▸ **WHAT NEEDS TO BE DONE**: Reproduce, exactly and in full, only the lines below from the one containing "Task: Hide the Outside Bleed sublayer" through the one containing "Click Кампания badge in the third offer".

▸ **INPUT FOR THIS TASK**:
::::
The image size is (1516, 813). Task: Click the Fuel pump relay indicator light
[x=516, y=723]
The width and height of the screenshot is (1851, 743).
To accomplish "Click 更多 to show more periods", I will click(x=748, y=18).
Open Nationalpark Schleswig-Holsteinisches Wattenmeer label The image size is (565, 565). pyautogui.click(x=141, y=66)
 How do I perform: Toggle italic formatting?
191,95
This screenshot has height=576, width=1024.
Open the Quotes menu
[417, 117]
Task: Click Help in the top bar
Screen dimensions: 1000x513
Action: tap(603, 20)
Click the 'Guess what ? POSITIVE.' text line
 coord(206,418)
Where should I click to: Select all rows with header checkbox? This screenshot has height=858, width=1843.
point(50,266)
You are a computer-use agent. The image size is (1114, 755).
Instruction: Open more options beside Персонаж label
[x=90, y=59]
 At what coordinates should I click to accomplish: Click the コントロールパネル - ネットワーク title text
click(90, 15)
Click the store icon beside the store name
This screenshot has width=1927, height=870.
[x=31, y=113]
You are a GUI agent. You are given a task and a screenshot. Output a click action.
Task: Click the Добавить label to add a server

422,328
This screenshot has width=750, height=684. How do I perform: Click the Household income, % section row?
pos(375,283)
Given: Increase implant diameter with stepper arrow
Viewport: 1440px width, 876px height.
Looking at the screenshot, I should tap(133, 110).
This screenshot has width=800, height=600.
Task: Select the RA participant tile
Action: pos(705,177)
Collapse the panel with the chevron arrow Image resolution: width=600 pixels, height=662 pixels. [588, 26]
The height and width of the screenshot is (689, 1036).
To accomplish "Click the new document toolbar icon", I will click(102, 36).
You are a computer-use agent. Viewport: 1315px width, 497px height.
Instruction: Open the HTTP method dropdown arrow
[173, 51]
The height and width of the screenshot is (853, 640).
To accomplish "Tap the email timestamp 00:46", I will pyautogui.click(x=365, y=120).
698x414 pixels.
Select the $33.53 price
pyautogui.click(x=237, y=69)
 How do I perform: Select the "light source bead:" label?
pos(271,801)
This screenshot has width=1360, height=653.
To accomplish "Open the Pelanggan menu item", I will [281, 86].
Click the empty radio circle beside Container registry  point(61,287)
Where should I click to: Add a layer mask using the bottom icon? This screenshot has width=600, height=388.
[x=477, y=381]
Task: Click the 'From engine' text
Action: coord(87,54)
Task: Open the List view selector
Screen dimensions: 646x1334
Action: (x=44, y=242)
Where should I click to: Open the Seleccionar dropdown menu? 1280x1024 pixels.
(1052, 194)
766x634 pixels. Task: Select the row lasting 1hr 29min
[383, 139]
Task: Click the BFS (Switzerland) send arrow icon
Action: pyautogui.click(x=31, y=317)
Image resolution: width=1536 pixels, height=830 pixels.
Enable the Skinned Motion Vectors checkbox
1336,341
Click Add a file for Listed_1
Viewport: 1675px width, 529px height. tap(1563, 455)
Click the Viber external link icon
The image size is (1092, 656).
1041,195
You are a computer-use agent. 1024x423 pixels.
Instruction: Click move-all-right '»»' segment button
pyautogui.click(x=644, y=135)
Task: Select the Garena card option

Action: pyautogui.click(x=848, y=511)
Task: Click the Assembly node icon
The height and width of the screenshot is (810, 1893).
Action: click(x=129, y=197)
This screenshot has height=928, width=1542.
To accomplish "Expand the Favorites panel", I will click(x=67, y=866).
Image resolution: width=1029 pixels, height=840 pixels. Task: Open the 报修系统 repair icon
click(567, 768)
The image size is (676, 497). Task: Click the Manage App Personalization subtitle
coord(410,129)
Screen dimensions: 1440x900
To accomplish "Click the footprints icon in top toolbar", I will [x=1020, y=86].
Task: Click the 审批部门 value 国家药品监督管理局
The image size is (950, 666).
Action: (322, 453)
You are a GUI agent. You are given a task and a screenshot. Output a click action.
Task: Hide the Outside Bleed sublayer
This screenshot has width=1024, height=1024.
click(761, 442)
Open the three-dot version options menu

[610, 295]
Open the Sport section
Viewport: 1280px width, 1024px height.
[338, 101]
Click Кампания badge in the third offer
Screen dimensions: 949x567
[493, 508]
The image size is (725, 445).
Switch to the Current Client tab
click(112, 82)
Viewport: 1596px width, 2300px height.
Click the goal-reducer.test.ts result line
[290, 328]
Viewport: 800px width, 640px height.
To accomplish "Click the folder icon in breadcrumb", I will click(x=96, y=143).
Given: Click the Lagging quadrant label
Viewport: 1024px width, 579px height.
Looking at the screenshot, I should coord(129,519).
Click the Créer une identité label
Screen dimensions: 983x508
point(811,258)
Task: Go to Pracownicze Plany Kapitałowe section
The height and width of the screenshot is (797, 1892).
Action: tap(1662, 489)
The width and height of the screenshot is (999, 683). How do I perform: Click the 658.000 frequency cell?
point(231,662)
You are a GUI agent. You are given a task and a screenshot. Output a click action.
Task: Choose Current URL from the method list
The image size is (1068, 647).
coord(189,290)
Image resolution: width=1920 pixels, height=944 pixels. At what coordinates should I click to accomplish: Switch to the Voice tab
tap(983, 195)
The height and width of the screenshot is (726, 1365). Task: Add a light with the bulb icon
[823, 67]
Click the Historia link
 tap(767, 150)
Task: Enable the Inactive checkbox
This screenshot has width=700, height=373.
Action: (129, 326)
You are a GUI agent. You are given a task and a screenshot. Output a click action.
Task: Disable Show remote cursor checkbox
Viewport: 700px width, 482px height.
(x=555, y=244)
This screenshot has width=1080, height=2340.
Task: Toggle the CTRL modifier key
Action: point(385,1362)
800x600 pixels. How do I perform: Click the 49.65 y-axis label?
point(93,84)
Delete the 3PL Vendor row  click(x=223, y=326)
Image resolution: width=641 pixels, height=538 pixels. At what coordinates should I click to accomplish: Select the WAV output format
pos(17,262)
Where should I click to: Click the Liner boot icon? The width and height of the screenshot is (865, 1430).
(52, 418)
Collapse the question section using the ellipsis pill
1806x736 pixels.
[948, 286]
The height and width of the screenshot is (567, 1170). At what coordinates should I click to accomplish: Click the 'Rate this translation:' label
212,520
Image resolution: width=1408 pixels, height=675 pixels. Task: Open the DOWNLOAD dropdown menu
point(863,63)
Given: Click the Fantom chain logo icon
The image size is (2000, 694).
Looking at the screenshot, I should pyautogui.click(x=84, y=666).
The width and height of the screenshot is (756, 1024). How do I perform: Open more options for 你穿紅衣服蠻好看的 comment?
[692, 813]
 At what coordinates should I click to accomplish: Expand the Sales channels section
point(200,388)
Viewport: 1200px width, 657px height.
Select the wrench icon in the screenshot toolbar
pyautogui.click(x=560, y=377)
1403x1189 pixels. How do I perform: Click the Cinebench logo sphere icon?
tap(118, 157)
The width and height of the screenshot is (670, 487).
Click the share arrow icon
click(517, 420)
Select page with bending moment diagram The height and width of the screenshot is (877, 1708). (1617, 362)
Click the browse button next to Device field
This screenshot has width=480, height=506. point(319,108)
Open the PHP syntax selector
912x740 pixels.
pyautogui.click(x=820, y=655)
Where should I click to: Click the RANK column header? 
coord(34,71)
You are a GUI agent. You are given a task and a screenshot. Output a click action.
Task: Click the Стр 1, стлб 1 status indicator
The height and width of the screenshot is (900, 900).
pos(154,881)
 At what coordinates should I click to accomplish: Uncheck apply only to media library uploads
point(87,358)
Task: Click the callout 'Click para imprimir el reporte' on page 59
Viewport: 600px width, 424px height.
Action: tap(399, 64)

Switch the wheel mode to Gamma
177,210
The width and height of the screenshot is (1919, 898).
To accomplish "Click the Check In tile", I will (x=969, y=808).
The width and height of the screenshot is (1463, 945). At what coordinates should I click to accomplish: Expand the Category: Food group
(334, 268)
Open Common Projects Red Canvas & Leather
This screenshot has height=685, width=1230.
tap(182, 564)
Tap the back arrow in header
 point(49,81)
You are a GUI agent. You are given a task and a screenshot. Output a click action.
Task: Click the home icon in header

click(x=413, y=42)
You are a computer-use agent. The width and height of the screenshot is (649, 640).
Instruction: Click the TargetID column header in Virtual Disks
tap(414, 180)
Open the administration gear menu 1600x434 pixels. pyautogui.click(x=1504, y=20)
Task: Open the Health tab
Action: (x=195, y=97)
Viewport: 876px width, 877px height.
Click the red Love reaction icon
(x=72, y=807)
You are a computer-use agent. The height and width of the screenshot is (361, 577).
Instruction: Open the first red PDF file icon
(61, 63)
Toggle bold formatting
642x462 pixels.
::::
▸ **RESULT FOR THIS EXERCISE**:
Task: Hide the Outside Bleed sublayer
This screenshot has width=1024, height=1024.
click(761, 442)
Open the three-dot version options menu

[610, 295]
Open the Sport section
Viewport: 1280px width, 1024px height.
[338, 101]
Click Кампания badge in the third offer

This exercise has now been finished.